* [Quoted passage]
# # # # #

But the current schedule may be at risk of a redesign that shifts exams before Christmas. The Committee on Calendar Reform, named last Thursday, will be discussing potential changes in the College’s calendar in an effort to coordinate all schools in the University. The committee will include two undergraduate and three graduate students, as well as professors from each of the schools to garner a variety of perspectives on the ten schedules that currently co-exist at Harvard.
But while creating a consistent schedule to ameliorate the current difficulties in cross-registration is a valuable end, the committee should remember the pedagogical and practical advantages of the College’s current schedule. And if it makes substantive changes, the committee should use the College schedule as the model for the other nine.
Currently the Education, Design, and Divinity schools all have exams after Christmas, and the Kennedy School—though it has before Christmas exams—starts and ends around the same time as the College. Bringing the remaining schools into sync with the College would require fewer transitions and have distinct educational advantages.
The current schedule allows for a lengthy reading period before exams, granting students enough time to process and then synthesize material from the entire semester. Such an important academic feat would be impossible with a shorter reading period that came right at the heels of class. The long reading period also provides an opportunity for students to devote significant attention to the creation of extensive final papers, a process that most replicates the life of a true academic.

# # # # #

* [To be done]
#1 Condense the paragraph of the editorial on Harvard's calendar that begins "The current schedule allows" into two sentences.
#2 Pick up the editorial on Harvard's calendar after its final sentence and write the paragraph that comes next.
The entries further down have nothing to do with the tasks here.

# # # # #

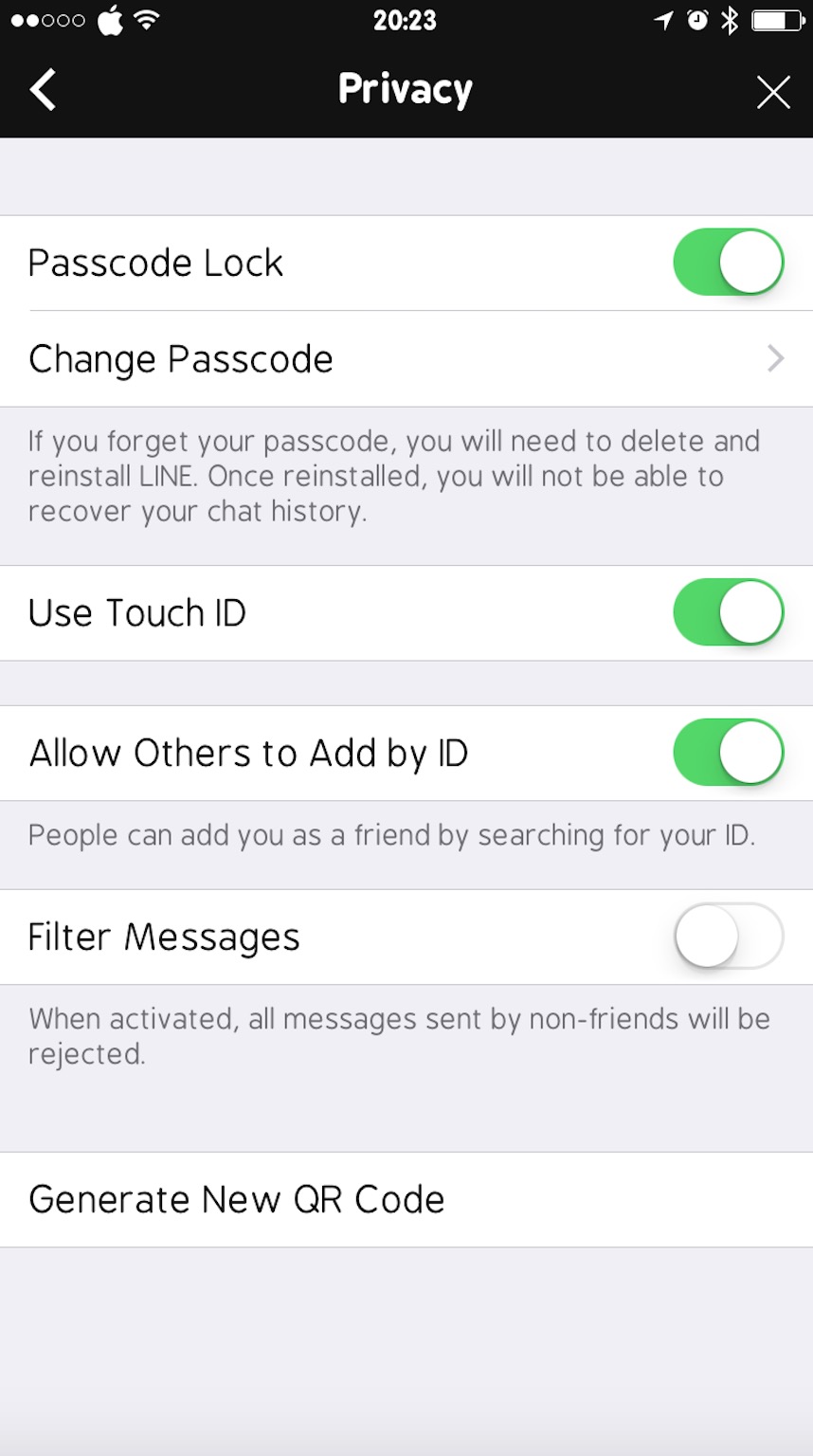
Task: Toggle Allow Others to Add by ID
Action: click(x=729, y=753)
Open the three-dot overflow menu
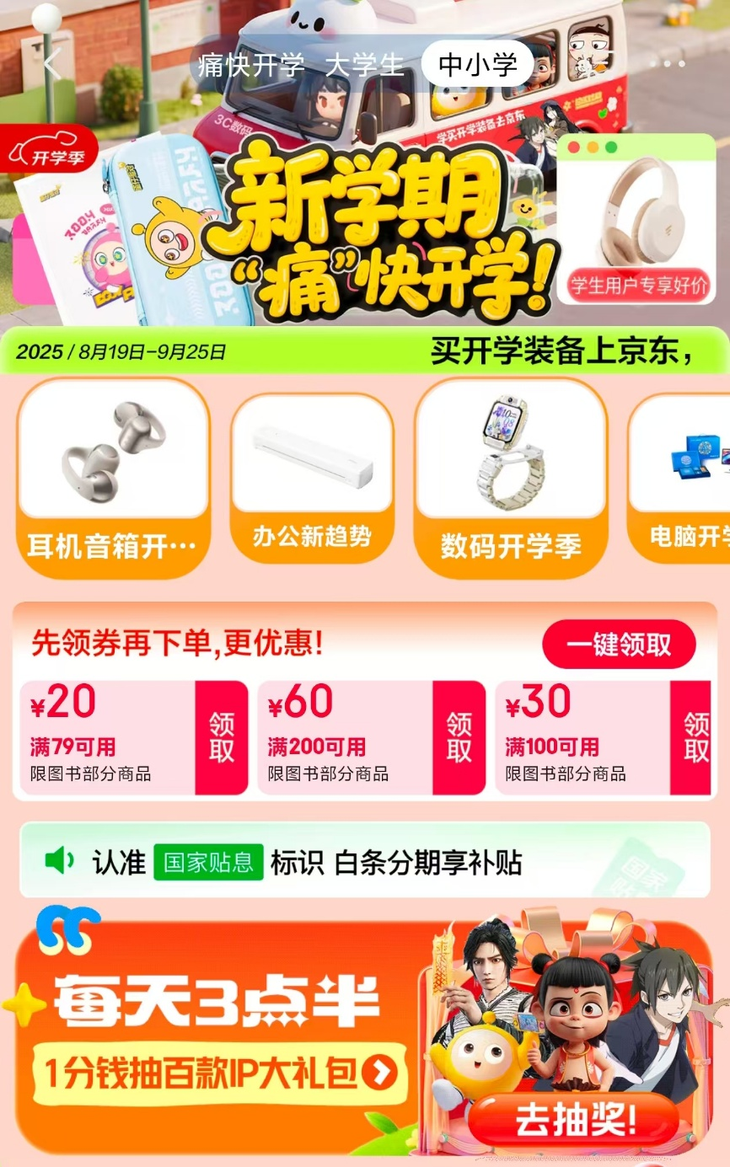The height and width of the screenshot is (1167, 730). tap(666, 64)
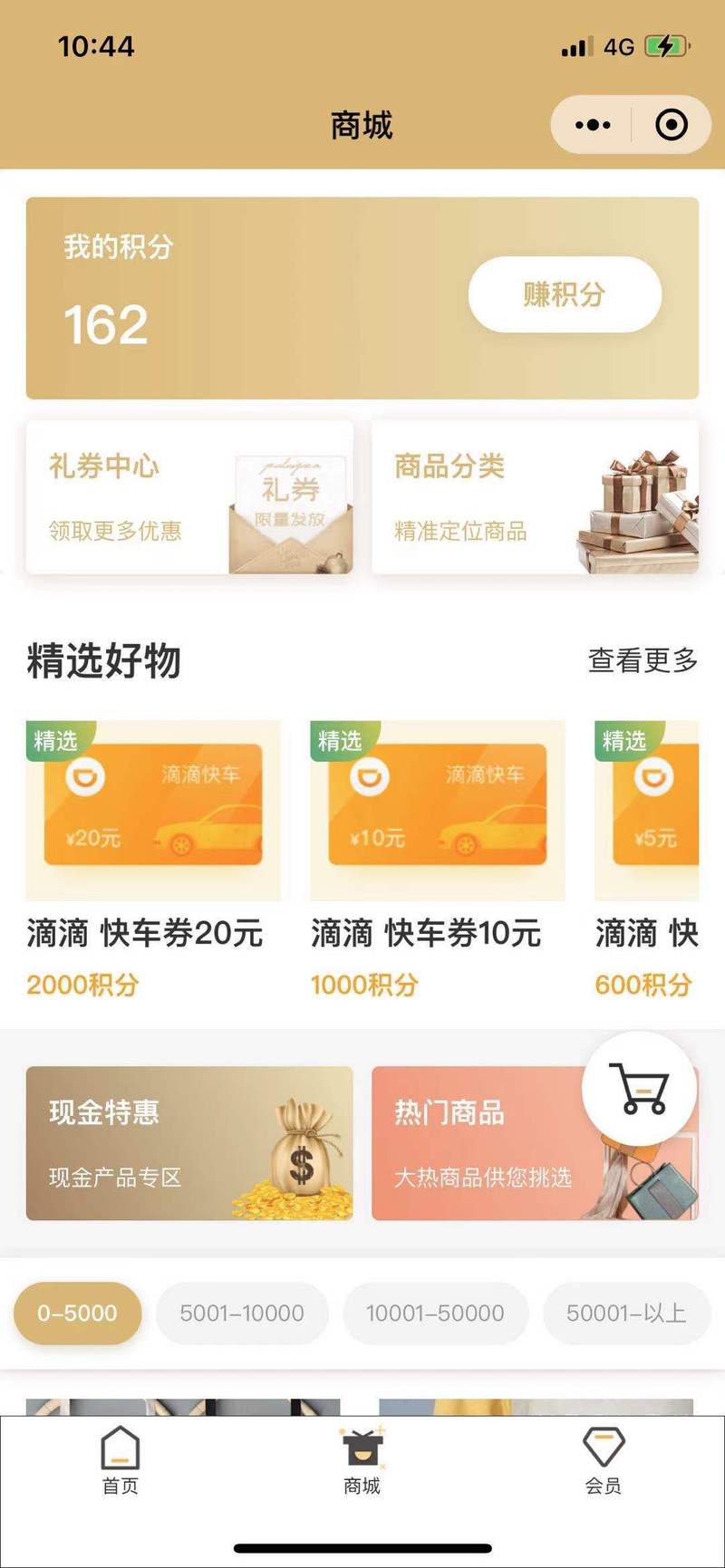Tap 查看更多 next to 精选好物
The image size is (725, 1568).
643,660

# # # # #

* [Answers provided]
#1 The College's current schedule gives students a long reading period before exams, time they need to process and synthesize the whole semester's material and that a short period right after classes would not allow. It also lets students concentrate on writing extensive final papers, the task that most resembles a true academic's life.

#2
A change to finals before Christmas would require both a shorter reading period and an earlier start date for the College; both are significant detriments for students. A crunch at the end of the semester, as students frantically rush to finish all of their work, decreases work quality and has been known to burnout students.
To retain a significant reading period with exams before Christmas, classes would need to start the last week of August or earlier, and reading period would likely still conflict with a vacation—Thanksgiving break.
But a start date in August might require students to return to Harvard immediately after summer jobs—preventing an opportunity to relax and recuperate between the end of internships and the beginning of the school year. Many students also enjoy the transitional week between move-in and registration, which would be impossible if classes started much earlier.
Some students complain that the threat of exams hanging over their heads ruins their enjoyment of break. And surely it does, if professors assign 25-page term papers for the third of January. But students are capable of putting their work on their minds’ back burners—they do everyday, maintaining extensive extracurricular and academic lives. To ease students’ minds during winter break does not require moving exams, only that professors restrict the work due after winter break to final papers and exams and assign due dates for the middle or end of reading period.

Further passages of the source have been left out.